> EXERCISES
[A] Answer these from the passage on market elasticities, one line each:
(i) What kind of models did the previous section present?
(ii) Which two currencies does the passage give as examples?
(iii) In what form does the passage say results should be reported to compare findings across settings?
[B] List every example of a unit of measure or a currency that the passage on market elasticities names.

> PASSAGE

* * * * * * *

3.2 Market Elasticities: Measuring How People Respond to Change

3.2.1 Motivation and Guiding Questions

The previous section showed how to construct analytical diagrams for perfectly competitive markets in any given situation. Those were purely qualitative models, designed to show causal mechanisms behind observed outcomes, but economists often need to estimate quantitative magnitudes of likely response to a change in circumstances. When shifts in supply, demand or trade opportunities occur, how much change will we see in prices and quantities? When governments introduce taxes or regulations, how much change will we see in production and consumption?

Market diagrams can be drawn for transactions using many different units of measure, such as servings per day or tons per year. Prices may be measured in any currency, such as pesos or dollars whose value differs at each place and time. Quantifying how much change to expect calls for subject-matter knowledge, including familiarity with many kinds of data about the factors that influence behavior. To compare findings across settings, it is very helpful to report results as elasticities of change in quantity.

* * * * * * *

> DATASET EXCERPT

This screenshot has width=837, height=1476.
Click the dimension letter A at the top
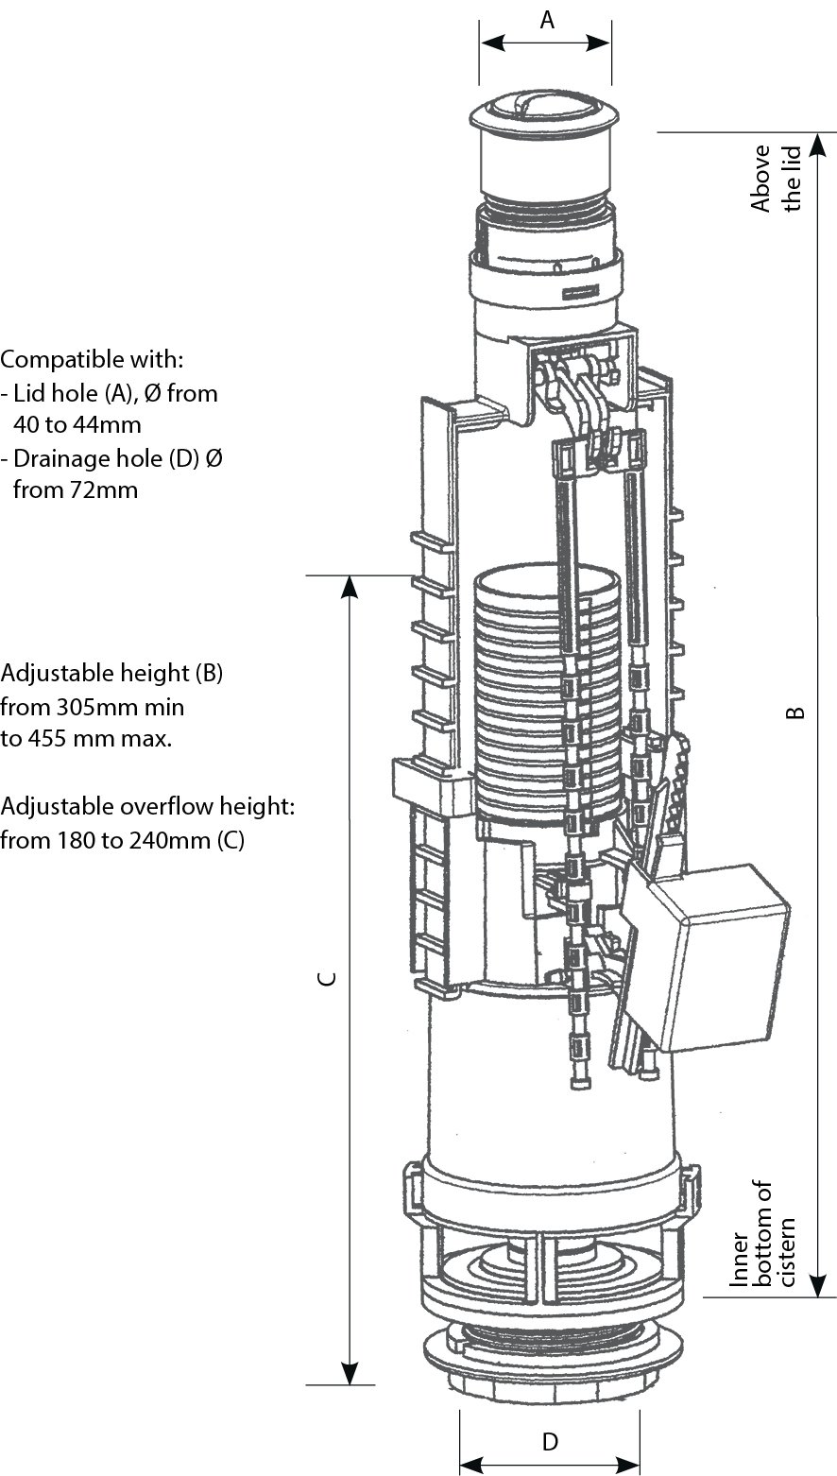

* * * * * * *

> ANSWERS GIVEN
[A]
(i) Purely qualitative models, designed to show causal mechanisms behind observed outcomes.
(ii) Pesos and dollars.
(iii) As elasticities of change in quantity.

[B]
servings per day
tons per year
pesos
dollars